Qu’est-ce que ce « verset exact » évoqué par Sainte-Beuve, un analogon du vers mais au niveau supérieur de la strophe ? Un verset conçu ainsi comme une forme brève peut-il jouer un rôle dans l’émergence du petit poème en prose ? L’idée de l’exactitude du verset et de la cadence d’un rythme suggère que Sainte-Beuve a perçu le caractère globalement symétrique, parfois isosyllabique des syntagmes composant les paragraphes, c’est-à-dire une recherche de l’équilibre syllabique global des propositions à l’intérieur du paragraphe. On retrouve en effet dans les poèmes cités, comme « Le maçon », des mesures syllabiques de six, sept, huit, neuf et treize syllabes ; dans « Encore un printemps », des pentasyllabes souvent associés à des tétrasyllabes ou des heptasyllabes. On perçoit parfois des alexandrins, mais ceux-ci semblent plutôt évités, comme le montre la récurrence du treize syllabes — à l’exception de « Ma chaumière », poème qui semble le plus près du modèle de la prose poétique. Dans l’ensemble, on n’entend pas la cadence paire des vers blancs qu’affectionne la prose poétique nombreuse, à la différence des mesures retrouvées dans certains passages de l’Ahasverus de Quinet.
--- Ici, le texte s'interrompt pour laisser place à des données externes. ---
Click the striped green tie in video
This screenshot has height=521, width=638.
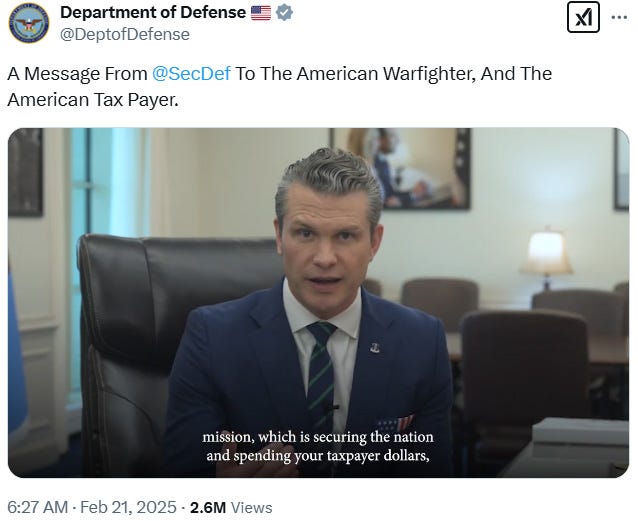(x=321, y=370)
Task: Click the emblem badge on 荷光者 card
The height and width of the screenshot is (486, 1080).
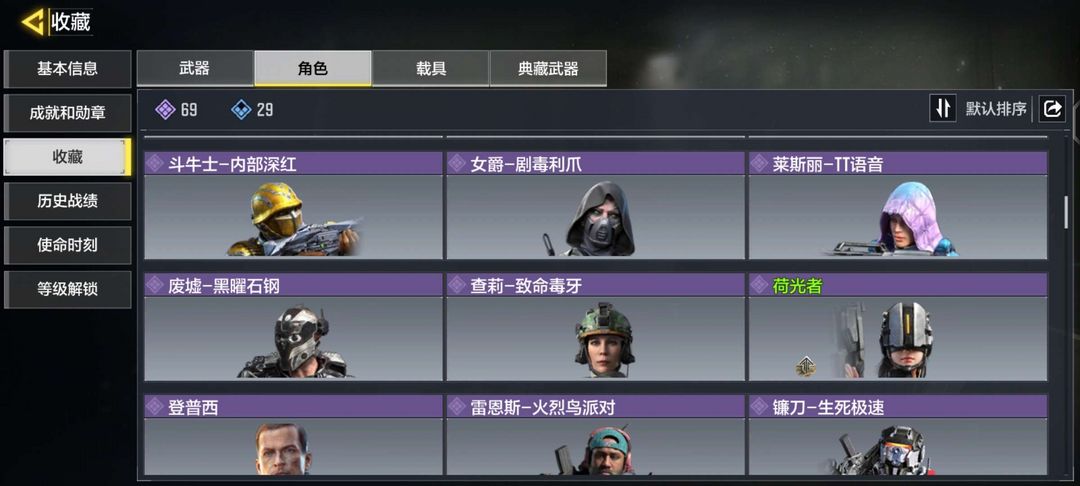Action: pyautogui.click(x=805, y=366)
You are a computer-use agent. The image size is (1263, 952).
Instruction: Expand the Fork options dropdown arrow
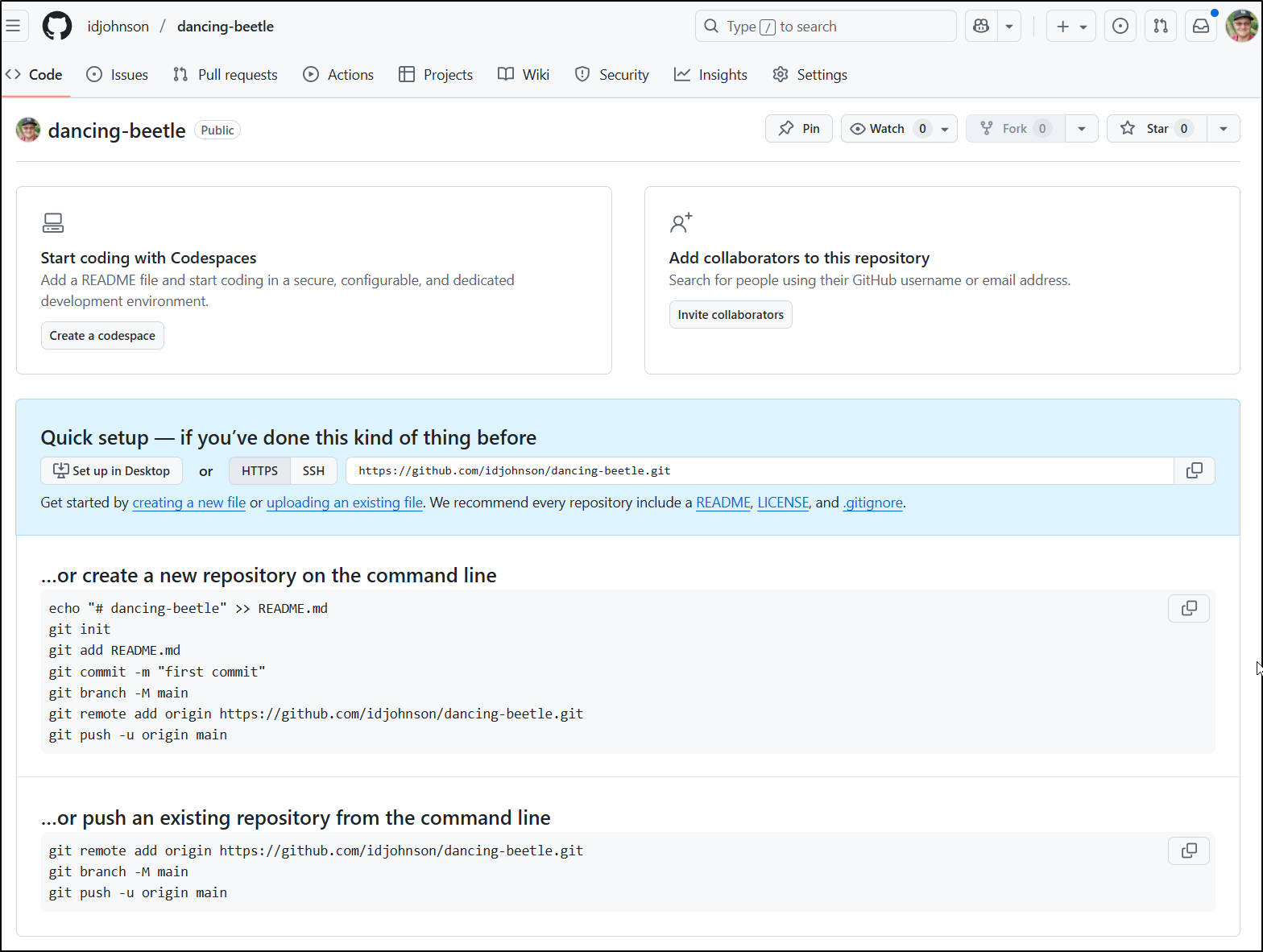coord(1081,129)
Le paragraphe conçu comme ensemble, mis en valeur par la présentation aérée, met en scène une vision suspendue, un point d’équilibre fragile, perceptible aussi à l’oreille. La référence à la ballade peut devenir alors pertinente dans la mesure où elle désigne un équilibre rythmique, les cellules syllabiques impaires n’empêchant pas la cristallisation d’un rythme syntaxique globalement binaire, fonctionnant par paires de syntagmes. De plus, l’ « exactitude » peut suggérer le caractère sinon isosyllabique, du moins très proche par la longueur, des paragraphes entre eux — ce qui est le cas du couplet, mais aussi du verset biblique.
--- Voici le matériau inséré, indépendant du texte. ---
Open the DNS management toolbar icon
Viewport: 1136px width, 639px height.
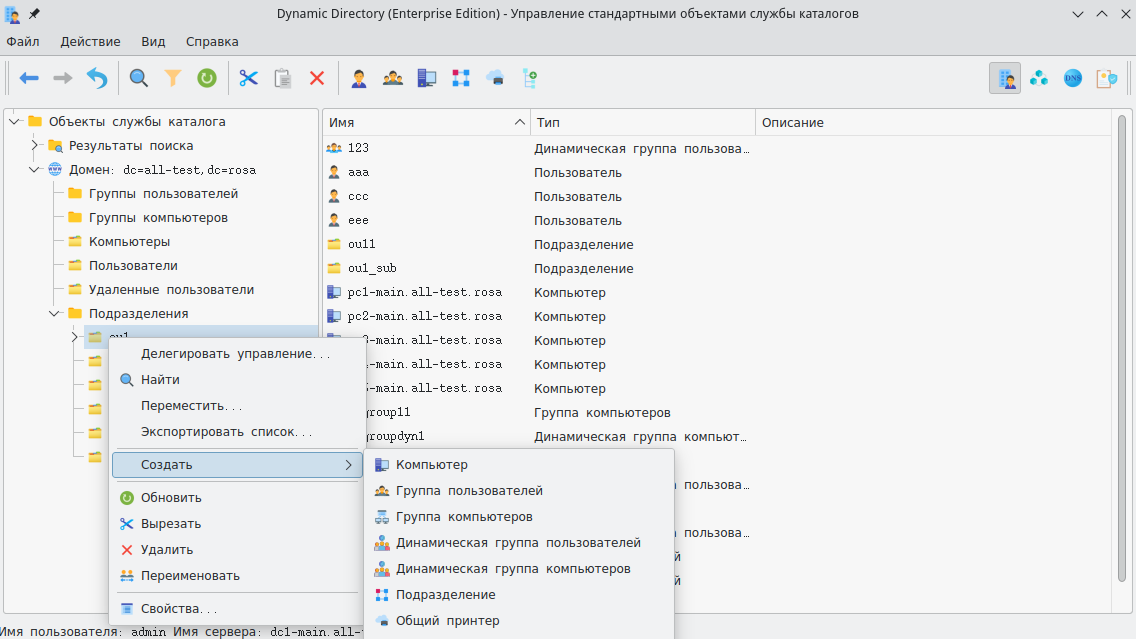click(x=1073, y=78)
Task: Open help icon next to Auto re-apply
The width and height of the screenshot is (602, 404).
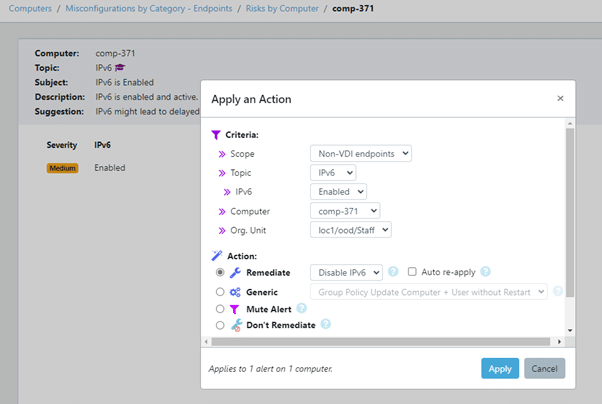Action: click(x=485, y=272)
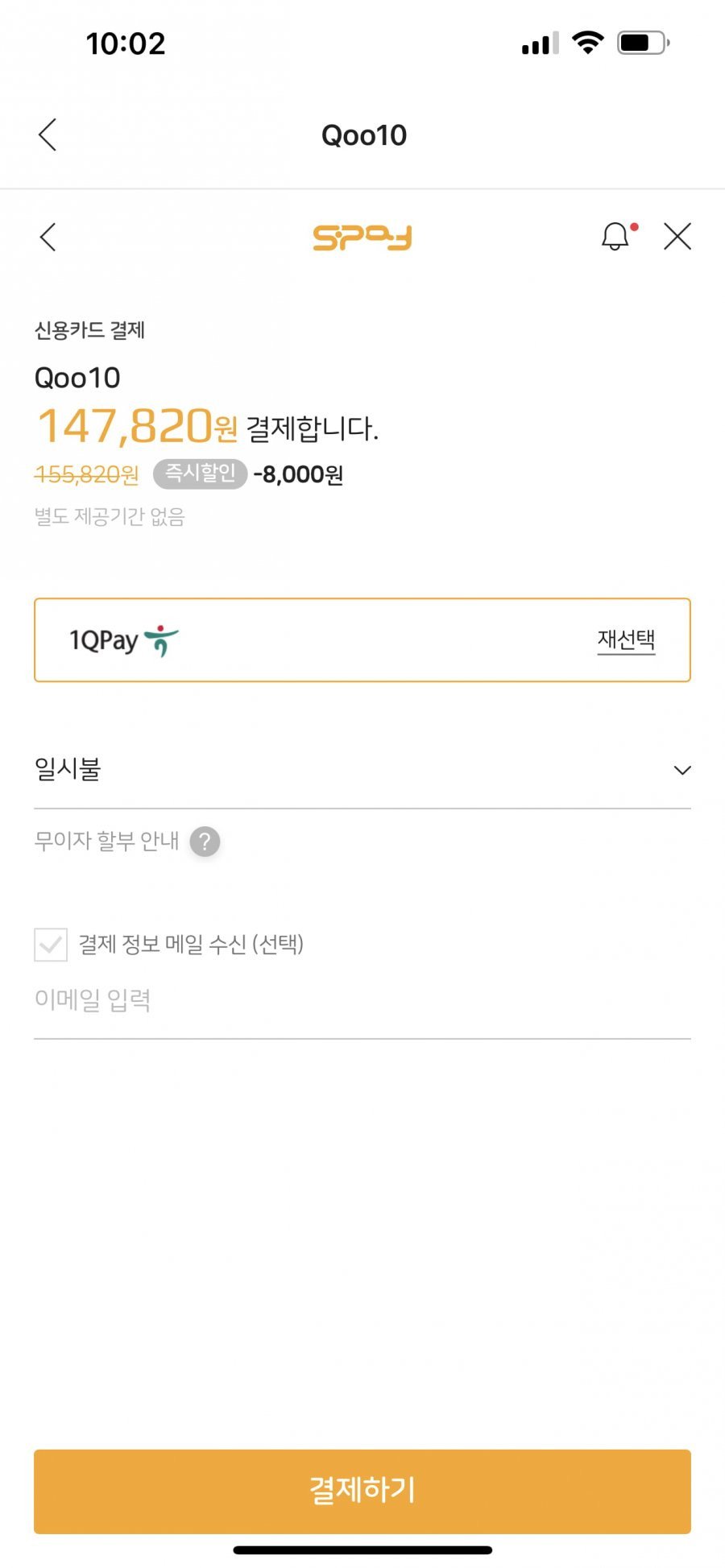Tap the Qoo10 page title
Viewport: 725px width, 1568px height.
364,135
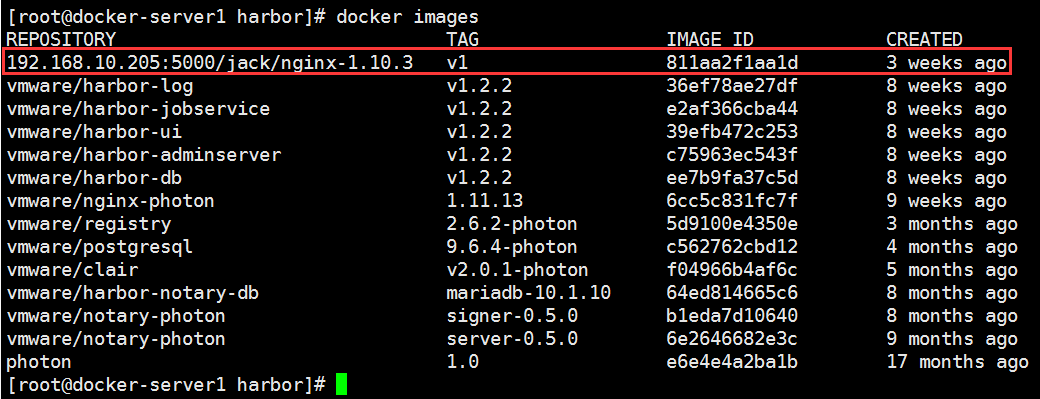Image resolution: width=1040 pixels, height=399 pixels.
Task: Click the 1.11.13 tag of nginx-photon
Action: (485, 201)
Le paragraphe de ces poèmes en prose de Bertrand a donc pu rappeler à Sainte-Beuve le verset biblique ou celui des Paroles d’un croyant, du moins par l’impression d’équilibre rythmique et par la parataxe. D’une part, la parataxe est l’une des caractéristiques du style biblique. D’autre part, la présentation aérée de « Ma chaumière », d’« Encore un printemps » et du « Maçon » fait sauter aux yeux le caractère anaphorique des répétitions en début de paragraphe, liant ainsi les paragraphes entre eux, comme dans le modèle psalmique ou comme dans certaines paraboles ou prières des Paroles d’un croyant. Quant au paragraphe de « Sur les rochers de Chèvremorte », il repose sur l’équilibre binaire des propositions, quand ce n’est pas sur le parallélisme.
Quelque chose comme le paragraphe bref en prose équilibrée, à défaut d’être complètement mesurée, en style simple et parataxique, présentant des répétitions, émerge ainsi dans ces années 1830-1840 — distinct de la prose poétique classique se déployant en de vastes périodes, et même de la prose nombreuse à cadence régulière paire. Ce type de paragraphe ressemble beaucoup au verset de la Bible, même si le rapprochement n’est pas fondé sur une référence au parallélisme poétique (cela s’expliquant par le fait qu’au niveau de la forme comme du genre du petit poème, le modèle n’est ni le verset psalmique ni le psaume). Ce type de paragraphe apparaît comme une forme constituante, employée dans les grands poèmes cosmogoniques ou les traductions de ceux-ci, comme la Vision d’Hébal ou les récitatifs de l’Ahasverus. Mais il aurait pu aussi, dissocié du style biblique et de ses clichés, participer de la création d’un type de poème en prose plus bref. L’exemple de Bertrand est le cas limite de la perception d’une forme régulée syntaxiquement, rythmiquement, mais qui ne correspond plus à l’origine du verset biblique, contrairement à la forme de la parabole.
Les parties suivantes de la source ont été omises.